Declassifying the Classified (Part 1)(Part 2)

Rivka Weill 

Despite the prevalence of staggered boards, only lately have they become the focus of corporate debate, and the literature on them is still limited. Scholars assume that staggered boards by definition mean a guaranteed term of office, unless cause for removal is present. They further believe that staggered boards contribute to corporate stability, long-term planning, and the board’s independence from management. They primarily debate the desirability of staggered boards in takeovers, some suggesting that staggered boards coupled with poison pills have become the most effective way to prevent hostile takeovers. Scholars also note that overwhelmingly shareholders are powerless to undo staggered boards without the board’s consent and that state legislatures are unlikely to amend the statutes in favor of shareholders. This article argues that we can safely sever the link between staggered boards and entrenchment in office. It suggests that the traditional rationales supporting entrenched staggered boards are no longer valid. In fact, a Delaware statute, protecting staggered boards against removal without cause, was based on a misreading of a judicial opinion, which was not even good law at the time it was enacted.
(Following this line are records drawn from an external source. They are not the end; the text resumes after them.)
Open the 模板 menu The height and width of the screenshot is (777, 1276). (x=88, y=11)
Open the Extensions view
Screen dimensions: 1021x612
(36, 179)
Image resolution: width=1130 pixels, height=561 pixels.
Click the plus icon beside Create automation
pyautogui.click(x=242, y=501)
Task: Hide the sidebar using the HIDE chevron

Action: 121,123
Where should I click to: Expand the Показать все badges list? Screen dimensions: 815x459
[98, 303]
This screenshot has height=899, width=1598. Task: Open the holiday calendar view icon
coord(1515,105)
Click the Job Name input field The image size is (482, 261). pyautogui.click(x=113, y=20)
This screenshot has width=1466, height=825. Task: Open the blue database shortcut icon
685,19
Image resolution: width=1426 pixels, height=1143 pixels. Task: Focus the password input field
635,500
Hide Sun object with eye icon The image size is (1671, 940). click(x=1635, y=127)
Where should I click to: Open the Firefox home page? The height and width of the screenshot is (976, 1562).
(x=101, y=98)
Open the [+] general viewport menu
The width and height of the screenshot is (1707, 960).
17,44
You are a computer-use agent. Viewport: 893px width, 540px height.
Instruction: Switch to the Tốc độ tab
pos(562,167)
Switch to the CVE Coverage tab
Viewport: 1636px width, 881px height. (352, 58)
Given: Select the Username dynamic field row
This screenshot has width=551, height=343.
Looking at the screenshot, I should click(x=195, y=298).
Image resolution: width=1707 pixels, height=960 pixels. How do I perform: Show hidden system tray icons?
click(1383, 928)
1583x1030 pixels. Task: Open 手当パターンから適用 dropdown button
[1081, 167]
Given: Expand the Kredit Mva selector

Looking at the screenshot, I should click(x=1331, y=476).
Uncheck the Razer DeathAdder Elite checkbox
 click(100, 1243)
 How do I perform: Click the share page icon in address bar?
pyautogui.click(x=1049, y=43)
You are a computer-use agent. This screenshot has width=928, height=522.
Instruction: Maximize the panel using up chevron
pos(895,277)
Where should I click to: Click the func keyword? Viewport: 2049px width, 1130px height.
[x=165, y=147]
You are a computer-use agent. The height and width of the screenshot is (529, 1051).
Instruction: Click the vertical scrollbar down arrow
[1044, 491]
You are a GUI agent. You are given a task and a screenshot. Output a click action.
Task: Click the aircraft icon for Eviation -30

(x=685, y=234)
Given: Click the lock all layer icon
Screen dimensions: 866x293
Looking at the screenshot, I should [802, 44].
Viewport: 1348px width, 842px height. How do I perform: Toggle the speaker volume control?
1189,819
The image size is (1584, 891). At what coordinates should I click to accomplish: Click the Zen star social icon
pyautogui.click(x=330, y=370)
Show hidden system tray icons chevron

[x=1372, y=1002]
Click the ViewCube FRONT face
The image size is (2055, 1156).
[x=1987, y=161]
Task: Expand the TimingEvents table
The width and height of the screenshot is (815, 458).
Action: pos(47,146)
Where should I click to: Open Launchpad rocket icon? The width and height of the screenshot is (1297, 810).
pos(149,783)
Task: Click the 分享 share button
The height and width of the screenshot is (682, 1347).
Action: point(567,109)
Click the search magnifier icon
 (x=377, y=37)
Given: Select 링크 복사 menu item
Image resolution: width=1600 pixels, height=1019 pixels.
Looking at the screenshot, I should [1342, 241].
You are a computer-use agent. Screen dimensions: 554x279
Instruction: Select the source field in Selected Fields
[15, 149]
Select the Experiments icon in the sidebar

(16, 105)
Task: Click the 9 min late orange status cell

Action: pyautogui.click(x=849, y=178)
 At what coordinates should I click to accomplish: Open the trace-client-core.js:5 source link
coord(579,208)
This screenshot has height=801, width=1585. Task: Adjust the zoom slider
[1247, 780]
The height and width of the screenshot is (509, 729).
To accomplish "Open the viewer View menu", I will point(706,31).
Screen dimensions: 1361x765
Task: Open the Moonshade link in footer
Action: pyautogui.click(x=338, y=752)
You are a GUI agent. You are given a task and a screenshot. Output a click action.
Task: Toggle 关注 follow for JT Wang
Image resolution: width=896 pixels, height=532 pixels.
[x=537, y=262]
The article draws an analogy from agency law to contend that the law should not tolerate the irrevocability of staggered terms in quasi-agency relationships of the kind that exist between shareholders and directors, notwithstanding contractual provisions to the contrary. Indeed, other countries with similar statutory protections require only monetary damages for unjustified removals. They treat shareholders’ removal power as mandatory and unwaivable. A look at independent agencies, the closest constitutional analogy, shows that there, too, staggered terms and removal protection warrant only compensatory damages, not reinstatement. This article thus argues for similar treatment of staggered boards and removal for-cause protections, which would resolve one of the most difficult problems in corporate governance today. By permitting only monetary damages, not entrenchment, to directors removed without cause, their entitlement to office is transformed from a property rule to a liability rule, which is fully justified under the contractual theory of efficient breach and restores shareholder power to its intended potency.